**Document:**

--------------------------------

Skip to content

CNN

In this notebook you will learn how to build Convolutional Neural Networks (CNNs) for image processing.

Imports

%matplotlib inline
import matplotlib as mpl
import matplotlib.pyplot as plt
import numpy as np
import os
import pandas as pd
import sklearn
import sys
import tensorflow as tf
from tensorflow import keras
import time
import seaborn as sns
sns.set()
print("python", sys.version)
for module in mpl, np, pd, sklearn, tf, keras:
    print(module.__name__, module.__version__)
python 3.7.1 (default, Dec 14 2018, 13:28:58) 
[Clang 4.0.1 (tags/RELEASE_401/final)]
matplotlib 3.0.2
numpy 1.15.4
pandas 0.23.4
sklearn 0.20.1
tensorflow 2.0.0-beta0
tensorflow.python.keras.api._v2.keras 2.2.4-tf
assert sys.version_info >= (3, 5) # Python ≥3.5 required
assert tf.__version__ >= "2.0"    # TensorFlow ≥2.0 required

Simple CNN

Load CIFAR10 using keras.datasets.cifar10.load_data(), and split it into a training set (45,000 images), a validation set (5,000 images) and a test set (10,000 images). Make sure the pixel values range from 0 to 1. Visualize a few images using plt.imshow().

classes = [
    "airplane",
    "automobile",
    "bird",
    "cat",
    "deer",
    "dog",
    "frog",
    "horse",
    "ship",
    "truck",
]
(X_train_full, y_train_full), (X_test, y_test) = keras.datasets.cifar10.load_data()

--------------------------------

**Data excerpt:**

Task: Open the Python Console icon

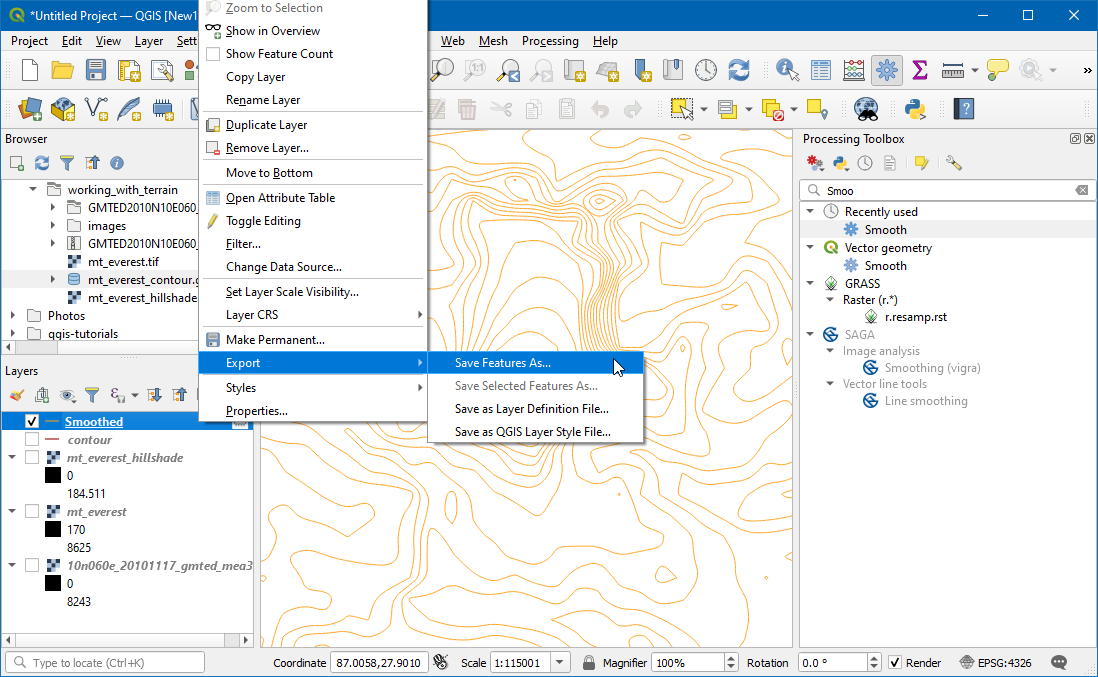Action: (914, 108)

--------------------------------

**Task requirements:**
(1) Answer each question from the CNN notebook.
(a) Which TensorFlow version does the notebook print?
(b) How many images go into the validation set?
(c) What range should the pixel values fall within?
(2) Decide whether each statement agrees with the CNN notebook. Answer yes or no for each, and quote the words from the notebook that settle it.
(a) The notebook requires Python 3.5 or newer.
(b) The training set holds 50,000 images.
(c) The list of classes includes horses.
(3) Carry the CNN notebook forward from its final line of code.

**Set of answers:**
(1)
(a) 2.0.0-beta0
(b) 5,000 images
(c) From 0 to 1

(2)
(a) Yes: "# Python ≥3.5 required"
(b) No: "a training set (45,000 images)"
(c) Yes: "horse",

(3)
X_train = X_train_full[:-5000] / 255
y_train = y_train_full[:-5000]

X_valid = X_train_full[-5000:] / 255
y_valid = y_train_full[-5000:]

X_test = X_test / 255
plt.figure(figsize=(10, 7))
n_rows, n_cols = 10, 15
for row in range(n_rows):
    for col in range(n_cols):
        i = row * n_cols + col
        plt.subplot(n_rows, n_cols, i + 1)
        plt.axis("off")
        plt.imshow(X_train[i])

png

Let's print the classes of the images in the first row:

for i in range(n_cols):
    print(classes[y_train[i][0]], end=" ")
frog truck truck deer automobile automobile bird horse ship cat deer horse horse bird truck

1. Baseline Model

Build and train a baseline model with a few dense layers, and plot the learning curves. Use the model's summary() method to count the number of parameters in this model.

Tip:

  • Recall that to plot the learning curves, you can simply create a Pandas DataFrame with the history.history dict, then call its plot() method.
model = keras.models.Sequential([

    keras.layers.Flatten(input_shape=[32, 32, 3]),

    keras.layers.Dense(64, activation="selu"),
    keras.layers.Dense(64, activation="selu"),
    keras.layers.Dense(64, activation="selu"),
    keras.layers.Dense(10, activation="softmax")
])
WARNING: Logging before flag parsing goes to stderr.
W1229 09:21:53.523933 4571825600 deprecation.py:323] From /Users/admin/anaconda3/lib/python3.7/site-packages/tensorflow/python/keras/backend.py:4149: add_dispatch_support.<locals>.wrapper (from tensorflow.python.ops.array_ops) is deprecated and will be removed in a future version.
Instructions for updating:
Use tf.where in 2.0, which has the same broadcast rule as np.where
model.compile(loss="sparse_categorical_crossentropy",
              optimizer=keras.optimizers.SGD(lr=0.01),
              metrics=["accuracy"])
model.summary()
Model: "sequential_2"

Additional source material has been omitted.